During the 2024 legislative session, Sen. David Hinkins, R-Ferron, sponsored a bill to extend the commission’s life for another five years.

He said in an interview he wasn’t exactly sure why the measure died so suddenly when it reached the Senate floor. As legislator after legislator voted in opposition, Hinkins cheekily offered a brief invitation.

“I have a lot of nice farmland I could turn into a tent city,” Hinkins told colleagues, “I just want you to know you’re more than welcome to come down to Emery County and set up camp.
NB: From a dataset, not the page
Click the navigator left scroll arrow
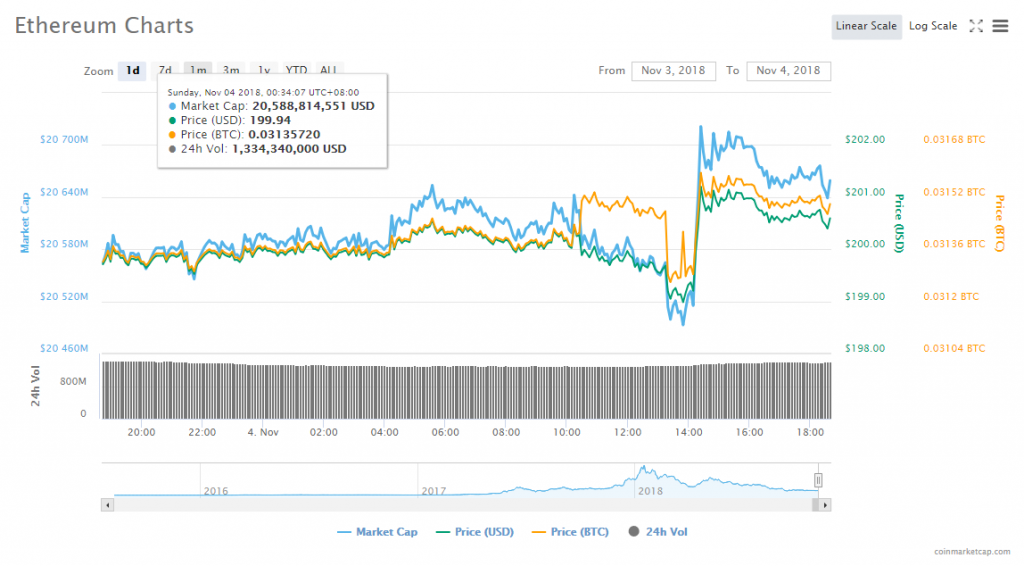The width and height of the screenshot is (1024, 566). click(x=107, y=506)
If it ever happens — we hope it doesn’t — but if it does, you’re sure more than welcome.”

With that, HB47 then died on a Senate vote of 18-10, with Hinkins on the losing side. The same session on Capitol Hill saw a push to sunset hundreds of state commissions currently on the books, some of which lawmakers say were doing little.

Hinkins said he suspected some legislators did not understand the seismic commission’s work.

Whatever the case, he said, “The people in the Wasatch Front aren’t concerned about it. I sure as hell am not going to be.”

The commission effectively costs taxpayers little, with volunteer experts working with a handful of state employees drawn from relevant agencies.

Welliver said the Legislature’s decision blindsided him.

“We were wary of the fact that we could lose status at some point,” Welliver said, “but we didn’t see that one coming.”

(Trent Nelson | The Salt Lake Tribune) Bricks knocked loose from the VFW Post in Magna during the March 18, 2020, earthquake, as seen on Tuesday, March 24, 2020.

Future risks

Several commission members said they hoped the panel’s work would somehow continue.

While Utah’s current projections on the impacts of the Big One are grim, state experts say they currently lack up-to-date data on its likely effects.

The Magna quake brought new information to light on the region’s fault lines, according to Divya Chandrasekhar, a member of the commission and an associate professor at the U.’s City & Metropolitan Planning Department.

Before lawmakers’ vote to sunset the commission, its experts were seeking funding to model new damage scenarios in order to provide “more fine-grained information that cities can actually act on,” Chandrasekhar explained. “Now we don’t know how to proceed, because there’s only one entity that could undertake something like this, and that is this commission.”

That has led her and others to be concerned about keeping the need for seismic disaster planning in the public view.

“Probably one of the biggest risks we face in our built environment and our economy,” Chandrasekhar said, “is an earthquake.”